DATA SECTION section start
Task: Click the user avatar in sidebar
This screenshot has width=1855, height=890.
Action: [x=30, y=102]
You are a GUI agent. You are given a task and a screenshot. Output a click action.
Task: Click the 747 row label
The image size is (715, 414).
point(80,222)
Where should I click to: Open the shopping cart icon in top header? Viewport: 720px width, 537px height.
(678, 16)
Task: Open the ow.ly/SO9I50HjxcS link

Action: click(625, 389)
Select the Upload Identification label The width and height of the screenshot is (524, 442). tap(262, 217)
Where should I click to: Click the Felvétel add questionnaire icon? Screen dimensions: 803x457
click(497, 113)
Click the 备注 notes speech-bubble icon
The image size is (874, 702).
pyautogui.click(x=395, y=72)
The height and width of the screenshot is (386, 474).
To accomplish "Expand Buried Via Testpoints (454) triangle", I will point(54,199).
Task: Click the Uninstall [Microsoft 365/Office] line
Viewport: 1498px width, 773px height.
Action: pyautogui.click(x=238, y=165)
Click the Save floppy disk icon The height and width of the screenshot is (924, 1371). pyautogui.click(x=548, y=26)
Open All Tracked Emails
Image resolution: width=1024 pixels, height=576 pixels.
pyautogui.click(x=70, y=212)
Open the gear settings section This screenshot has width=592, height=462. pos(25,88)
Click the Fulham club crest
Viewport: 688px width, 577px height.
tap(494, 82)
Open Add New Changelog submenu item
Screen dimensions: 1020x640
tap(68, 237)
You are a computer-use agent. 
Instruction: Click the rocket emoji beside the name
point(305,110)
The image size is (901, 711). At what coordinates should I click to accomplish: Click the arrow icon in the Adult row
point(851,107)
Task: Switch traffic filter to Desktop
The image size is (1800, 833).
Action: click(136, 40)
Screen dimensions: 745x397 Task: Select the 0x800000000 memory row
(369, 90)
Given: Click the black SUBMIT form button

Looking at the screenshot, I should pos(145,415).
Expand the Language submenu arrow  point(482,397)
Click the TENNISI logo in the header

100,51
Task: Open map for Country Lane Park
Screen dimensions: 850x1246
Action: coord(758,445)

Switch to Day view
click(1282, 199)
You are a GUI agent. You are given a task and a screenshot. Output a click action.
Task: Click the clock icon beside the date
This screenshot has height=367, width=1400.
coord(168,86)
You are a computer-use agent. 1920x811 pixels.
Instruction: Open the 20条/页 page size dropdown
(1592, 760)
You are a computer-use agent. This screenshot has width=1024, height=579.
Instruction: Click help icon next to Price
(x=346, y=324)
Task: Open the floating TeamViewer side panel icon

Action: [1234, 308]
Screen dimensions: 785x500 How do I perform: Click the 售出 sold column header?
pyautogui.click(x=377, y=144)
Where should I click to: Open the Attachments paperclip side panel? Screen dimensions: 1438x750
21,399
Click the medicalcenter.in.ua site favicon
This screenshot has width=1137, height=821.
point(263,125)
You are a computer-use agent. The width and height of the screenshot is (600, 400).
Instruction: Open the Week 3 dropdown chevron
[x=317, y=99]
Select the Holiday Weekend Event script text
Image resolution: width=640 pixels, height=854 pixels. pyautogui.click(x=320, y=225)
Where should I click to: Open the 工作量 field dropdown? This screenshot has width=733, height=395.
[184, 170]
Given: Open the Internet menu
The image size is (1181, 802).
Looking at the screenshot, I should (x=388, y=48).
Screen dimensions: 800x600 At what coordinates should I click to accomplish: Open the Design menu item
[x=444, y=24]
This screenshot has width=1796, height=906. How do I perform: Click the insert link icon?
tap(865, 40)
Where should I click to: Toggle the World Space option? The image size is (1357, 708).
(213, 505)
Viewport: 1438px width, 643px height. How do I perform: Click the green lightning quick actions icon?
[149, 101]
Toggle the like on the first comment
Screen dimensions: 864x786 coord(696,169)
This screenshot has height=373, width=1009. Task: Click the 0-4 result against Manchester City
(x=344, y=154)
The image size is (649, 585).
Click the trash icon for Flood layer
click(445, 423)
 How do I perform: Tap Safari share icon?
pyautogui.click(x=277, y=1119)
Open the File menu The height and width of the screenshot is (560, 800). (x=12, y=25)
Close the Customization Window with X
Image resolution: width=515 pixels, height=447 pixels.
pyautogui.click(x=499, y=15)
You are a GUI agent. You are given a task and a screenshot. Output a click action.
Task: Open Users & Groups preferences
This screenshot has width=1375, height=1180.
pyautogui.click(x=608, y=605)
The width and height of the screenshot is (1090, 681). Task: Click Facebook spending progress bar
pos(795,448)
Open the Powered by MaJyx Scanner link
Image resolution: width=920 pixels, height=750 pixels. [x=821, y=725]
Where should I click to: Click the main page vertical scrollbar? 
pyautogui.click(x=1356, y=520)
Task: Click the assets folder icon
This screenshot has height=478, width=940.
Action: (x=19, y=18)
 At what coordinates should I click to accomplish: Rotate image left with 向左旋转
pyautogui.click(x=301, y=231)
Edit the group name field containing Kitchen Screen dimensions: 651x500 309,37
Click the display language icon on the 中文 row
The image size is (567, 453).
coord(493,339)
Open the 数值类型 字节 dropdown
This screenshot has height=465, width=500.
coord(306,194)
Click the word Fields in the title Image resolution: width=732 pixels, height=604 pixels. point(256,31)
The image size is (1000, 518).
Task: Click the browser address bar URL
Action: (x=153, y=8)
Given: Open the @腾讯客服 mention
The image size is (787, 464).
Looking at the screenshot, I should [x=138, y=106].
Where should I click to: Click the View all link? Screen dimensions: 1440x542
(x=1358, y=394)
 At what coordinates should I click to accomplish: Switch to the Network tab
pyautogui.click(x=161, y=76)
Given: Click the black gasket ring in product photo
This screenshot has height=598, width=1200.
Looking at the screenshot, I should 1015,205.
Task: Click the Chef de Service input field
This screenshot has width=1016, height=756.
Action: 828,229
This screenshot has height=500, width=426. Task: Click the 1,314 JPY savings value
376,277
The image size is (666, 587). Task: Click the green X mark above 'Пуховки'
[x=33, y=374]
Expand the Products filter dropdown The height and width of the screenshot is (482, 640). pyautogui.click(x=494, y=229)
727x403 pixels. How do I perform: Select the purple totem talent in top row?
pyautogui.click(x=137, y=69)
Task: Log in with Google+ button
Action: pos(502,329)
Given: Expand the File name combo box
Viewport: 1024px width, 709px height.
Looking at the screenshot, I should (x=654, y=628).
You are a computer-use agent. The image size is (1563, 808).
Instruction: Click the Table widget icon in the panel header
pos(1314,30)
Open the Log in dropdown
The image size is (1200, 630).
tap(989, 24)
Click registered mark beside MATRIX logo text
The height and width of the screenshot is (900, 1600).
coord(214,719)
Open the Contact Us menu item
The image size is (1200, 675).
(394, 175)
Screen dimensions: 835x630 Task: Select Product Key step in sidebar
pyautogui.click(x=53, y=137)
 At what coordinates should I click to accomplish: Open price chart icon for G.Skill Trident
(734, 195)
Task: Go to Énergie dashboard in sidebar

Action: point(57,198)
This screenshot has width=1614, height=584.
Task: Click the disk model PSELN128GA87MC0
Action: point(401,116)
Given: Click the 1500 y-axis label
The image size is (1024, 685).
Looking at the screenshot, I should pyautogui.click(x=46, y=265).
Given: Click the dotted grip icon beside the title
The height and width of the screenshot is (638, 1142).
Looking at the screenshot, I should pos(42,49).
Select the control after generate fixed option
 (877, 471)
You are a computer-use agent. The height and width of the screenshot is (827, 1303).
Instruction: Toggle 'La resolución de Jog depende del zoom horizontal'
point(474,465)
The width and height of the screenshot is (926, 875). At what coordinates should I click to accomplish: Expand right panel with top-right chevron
DATA SECTION section end
> INSTRUCTIONS FOR THE TASK
Each line above that includes "Expand" should be shown.

> WRITTEN REPLY
To accomplish "Expand Buried Via Testpoints (454) triangle", I will point(54,199).
Expand the Language submenu arrow  point(482,397)
Expand the Products filter dropdown The height and width of the screenshot is (482, 640). pyautogui.click(x=494, y=229)
Given: Expand the File name combo box
The width and height of the screenshot is (926, 875). At what coordinates should I click to accomplish: Expand right panel with top-right chevron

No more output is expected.